To do this, we deviate from the procedure and prepare the data before we get started. I tried various ways (labelling the data, adding labels later, etc.) and only the way I show you worked for me. From my understanding, this happens because the light_breakdown
function generates the labels in the plot internally before plotting it. To generate the labels, the function uses the variable names as well as their values.
light_breakdown
light_breakdown(fl, new_obs = penguins[3, ], digits = 2)
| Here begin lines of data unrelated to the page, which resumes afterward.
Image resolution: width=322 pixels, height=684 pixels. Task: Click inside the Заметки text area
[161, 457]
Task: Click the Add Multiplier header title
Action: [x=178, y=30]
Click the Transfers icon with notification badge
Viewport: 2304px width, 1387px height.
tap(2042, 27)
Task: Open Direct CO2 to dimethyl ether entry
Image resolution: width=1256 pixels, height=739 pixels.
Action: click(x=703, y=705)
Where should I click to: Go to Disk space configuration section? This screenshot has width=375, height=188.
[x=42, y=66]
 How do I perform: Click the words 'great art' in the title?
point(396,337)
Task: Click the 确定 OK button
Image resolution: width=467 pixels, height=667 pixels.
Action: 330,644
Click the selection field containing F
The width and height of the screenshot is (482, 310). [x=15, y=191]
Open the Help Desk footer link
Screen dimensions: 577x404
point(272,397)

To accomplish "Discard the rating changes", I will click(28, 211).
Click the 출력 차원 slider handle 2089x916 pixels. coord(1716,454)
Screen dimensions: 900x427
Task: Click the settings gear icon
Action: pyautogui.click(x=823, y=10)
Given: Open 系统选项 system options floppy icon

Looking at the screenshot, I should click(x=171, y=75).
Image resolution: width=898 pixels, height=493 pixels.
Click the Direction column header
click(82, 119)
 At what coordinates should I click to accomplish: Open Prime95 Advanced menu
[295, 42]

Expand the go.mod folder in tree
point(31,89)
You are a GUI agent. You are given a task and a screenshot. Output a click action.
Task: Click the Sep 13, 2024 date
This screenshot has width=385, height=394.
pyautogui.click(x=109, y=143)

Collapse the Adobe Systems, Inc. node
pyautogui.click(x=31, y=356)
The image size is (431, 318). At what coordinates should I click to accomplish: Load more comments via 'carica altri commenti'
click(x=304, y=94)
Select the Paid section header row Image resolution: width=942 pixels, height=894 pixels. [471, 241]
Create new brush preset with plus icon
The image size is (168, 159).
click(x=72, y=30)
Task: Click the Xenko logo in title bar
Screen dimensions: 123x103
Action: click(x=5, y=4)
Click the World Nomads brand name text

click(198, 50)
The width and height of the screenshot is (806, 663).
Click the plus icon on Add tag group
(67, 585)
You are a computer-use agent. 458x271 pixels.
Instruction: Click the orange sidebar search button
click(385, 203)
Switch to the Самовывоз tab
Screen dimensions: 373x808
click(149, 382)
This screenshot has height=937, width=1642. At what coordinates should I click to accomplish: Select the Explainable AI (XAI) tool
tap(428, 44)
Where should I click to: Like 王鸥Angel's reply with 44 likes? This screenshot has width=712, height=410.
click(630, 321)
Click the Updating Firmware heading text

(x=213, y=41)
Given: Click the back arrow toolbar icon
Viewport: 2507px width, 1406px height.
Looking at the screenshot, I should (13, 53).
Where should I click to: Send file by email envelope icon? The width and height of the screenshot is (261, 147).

I am an object with class(es) light_breakdown, light, list
data.frames (maximum 6 rows shown):
data
# A tibble: 6 x 6
step variable after before label description
<int> <chr> <dbl> <dbl> <chr> <chr>
1 0 baseline 44.0 44.0 ols average in data: 44
2 1 species 39.7 44.0 ols species = Adelie: -4.3
3 2 sex 38.6 39.7 ols sex = female: -1
4 3 body_mass_g 37.5 38.6 ols body_mass_g = 3250: -1.1
5 4 flipper_length_mm 37.2 37.5 ols flipper_length_mm = 195: -0.34
6 5 bill_depth_mm 37.5 37.2 ols bill_depth_mm = 18: +0.28
Everything stored in description
will be later plotted as labels in your plot.
penguins %<>%
# First adjust the labels
dplyr::mutate(
sex = case_when(sex == "female" ~ "Female",
sex == "male" ~ "Male")) %>%
dplyr::rename(
`Penguin species` = species,
`Island` = island,
`Length of bill (in mm)` = bill_length_mm,
`Depth of bill (in mm)` = bill_depth_mm,
`Length of flipper (in mm)` = flipper_length_mm,
`Body mass (in g)` = body_mass_g,
`Sex` = sex,
`Year` = year)
And we’re all set. Now we fit the model again and generate a flashlight.
# Fit model
fit <- lm(`Length of bill (in mm)` ~ ., data = penguins)
# Make flashlight
fl <-
flashlight(
model = fit,
data = penguins,
y = "Length of bill (in mm)",
label = "ols",
metrics = list(rmse = MetricsWeighted::rmse,
`R-squared` = MetricsWeighted::r_squared)
)
We can use the flashlight object fl
and plot our breakdown plot
plot(light_breakdown(fl, new_obs = penguins[3,], digits = 2)) +
theme_classic() +
theme(
axis.text.y = element_blank(),
axis.ticks.y = element_blank(),
axis.title.y = element_blank()
) +
scale_fill_grey()
theme()
, theme_classic()
, and scale_fill_grey()
are further adjustments to make the figure publishable in a later manuscript – but there are endless possibilities and you can pick whichever works best for you.